Tremblay broke his long public silence in an hour-long interview Thursday morning on a Montreal-based Catholic radio station that avoided the particulars of a kickback, bid-rigging and political financing scheme that profited Tremblay’s Union Montreal political party, a small group of construction firms and the Mafia.
But Tremblay said his deep faith and the support of his family and close friends helped him to get through the dark days that followed his resignation.
Tremblay quit on Nov. 5, 2012, after claims at the Charbonneau commission, a provincial corruption inquiry, that he had known about and ignored the tricks his party employed to get around election spending laws.
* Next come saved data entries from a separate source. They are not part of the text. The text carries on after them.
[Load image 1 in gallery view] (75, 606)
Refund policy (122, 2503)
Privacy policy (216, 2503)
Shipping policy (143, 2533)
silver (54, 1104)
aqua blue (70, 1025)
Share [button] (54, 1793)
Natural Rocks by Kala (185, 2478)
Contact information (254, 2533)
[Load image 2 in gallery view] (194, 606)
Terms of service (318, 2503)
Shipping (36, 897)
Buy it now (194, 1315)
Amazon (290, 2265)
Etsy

He denied the allegation, and later there was doubt cast on the claim, but it marked the point at which Union Montreal’s dirty dealings became too much for the public to accept.
Tremblay, 71, said he stepped down because he felt he could no longer help the city, which was his guiding principle over 25 years in politics.
“As long as I felt useful or able to help Montreal I was good, I was happy in what I did,” he told radio host Pierre Maisonneuve. “We all know what happened and I could no longer be of help in those circumstances and so I decided to quit.”
Tremblay’s resignation sent the city into a tailspin. City councillor Michael Applebaum was elected to replace Tremblay until the November 2013 municipal election, but Applebaum’s run ended when he was arrested on corruption charges in June 2013. Those charges are still before the courts.
Former federal Liberal MP Denis Coderre is the current mayor of Montreal.
A large part of the Tremblay interview was dedicated to his recent pilgrimage to the Catholic shrine in Santiago de Compostela in which he reflected on his life and religion.
Before leaving on the 550-kilometre walk across northern Spain, Tremblay said he had “turned the page” on the political and administrative disaster that developed while he was in charge of Canada’s second largest city between 2002 and 2012.
While he made no mention Thursday of Frank Zampino, his long-time political ally and chairman of Montreal’s executive committee, he claims he was “betrayed” by the man now charged with fraud, conspiracy and breach of trust — allegedly the person who controlled the contract-for-donation scheme run out of city hall. Zampino denied the allegations when he testified at the Charbonneau commission.
Asked whether he had been naive about the troubles that developed while he was in charge of the city, Tremblay said he was a victim and compared his plight to that of Jesus Christ.
“On the executive committee I had 12 people and it was one of them who betrayed me. So am I naive or did I have too much confidence in people? We could qualify it as a form of naivete, but I will continue to give people my confidence,” he said.
He has spent part of the past 20 months sorting out his papers, paring down his material belongings, renovating his various properties and looking for a new cause to which he can devote himself.
He also waiting for the day that his name might be formally cleared and his battered reputation may one day be restored.
“One day … justice will be delivered,” he said. “It’s a puzzle. The Charbonneau commission is working on a puzzle and that puzzle will, one day, reveal the reasons for which I had to quit.”